The idea of creating long distance transmission lines in order to take advantage of renewable sources distantly located is not new. In the US in the 1950s, a proposal was made to ship hydroelectric power from dams being constructed in the Pacific Northwest to consumers in Southern California, but it was opposed and scrapped. In 1961, U.S. president John F. Kennedy authorized a large public works project using new HVDC technology from Sweden. The project was undertaken as a close collaboration between General Electric of the U.S. and ASEA of Sweden, and the system was commissioned in 1970. With several upgrades of the converter stations in the intervening decades, the system now has a capacity of 3100 MW and is known as the Pacific DC Intertie.
The concept of a "Super grid" dates back to the 1960s and was used to describe the emerging unification of the Great Britain grid.

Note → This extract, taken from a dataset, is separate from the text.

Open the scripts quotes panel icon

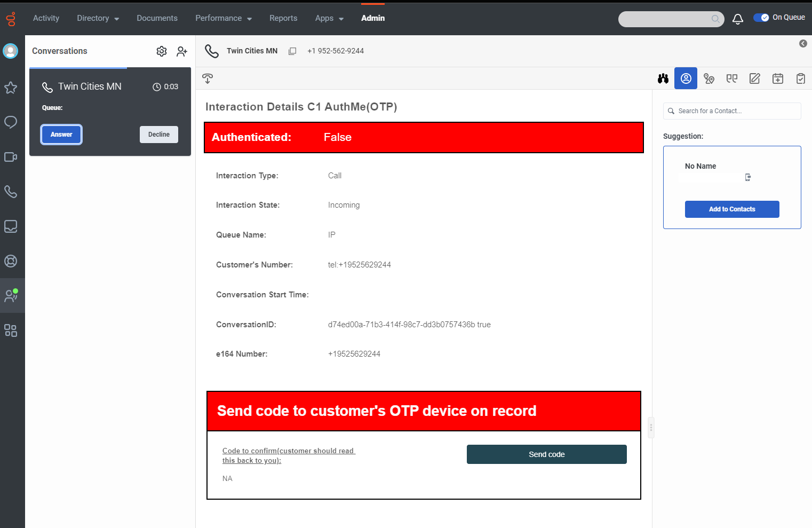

In the code that governs the British Grid, the Grid Code, the Supergrid is currently defined - and has been since this code was first written, in 1990 - as referring to those parts of the British electricity transmission system that are connected at voltages in excess of 200 kV (200,000 volts). British power system planners and operational staff therefore invariably speak of the Supergrid in this context; in practice the definition used captures all of the equipment owned by the National Grid company in England and Wales, and no other equipment.

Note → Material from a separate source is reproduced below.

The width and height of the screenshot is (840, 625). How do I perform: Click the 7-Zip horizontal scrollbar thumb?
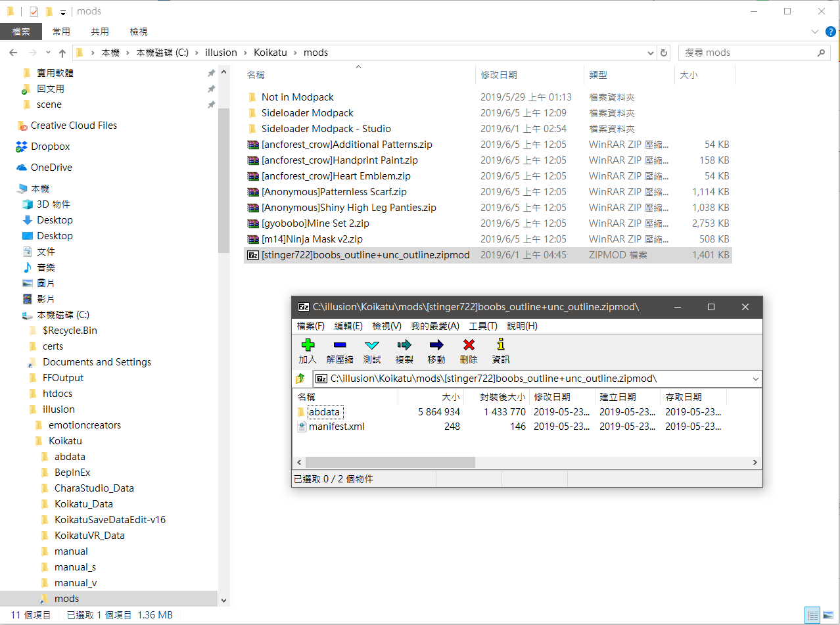click(x=390, y=462)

What has changed during the past 40 years is the scale of energy and distances that are imagined possible in a super grid. Europe began unifying its grids since the 1950s and its largest unified grid is the synchronous grid of Continental Europe serving 24 countries. Serious work is being conducted on unification of the European UCTE grid with the neighboring IPS/UPS grid. If completed, this massive grid would span 13 time zones stretching from the Atlantic to the Pacific.
While such grids cover great distances, the capacity to transmit large volumes of electricity remains limited due to congestion and control issues. The SuperSmart Grid (Europe) and the Unified Smart Grid (US) specify major technological upgrades that proponents claim are necessary to assure the practical operation and promised benefits of such transcontinental mega grids.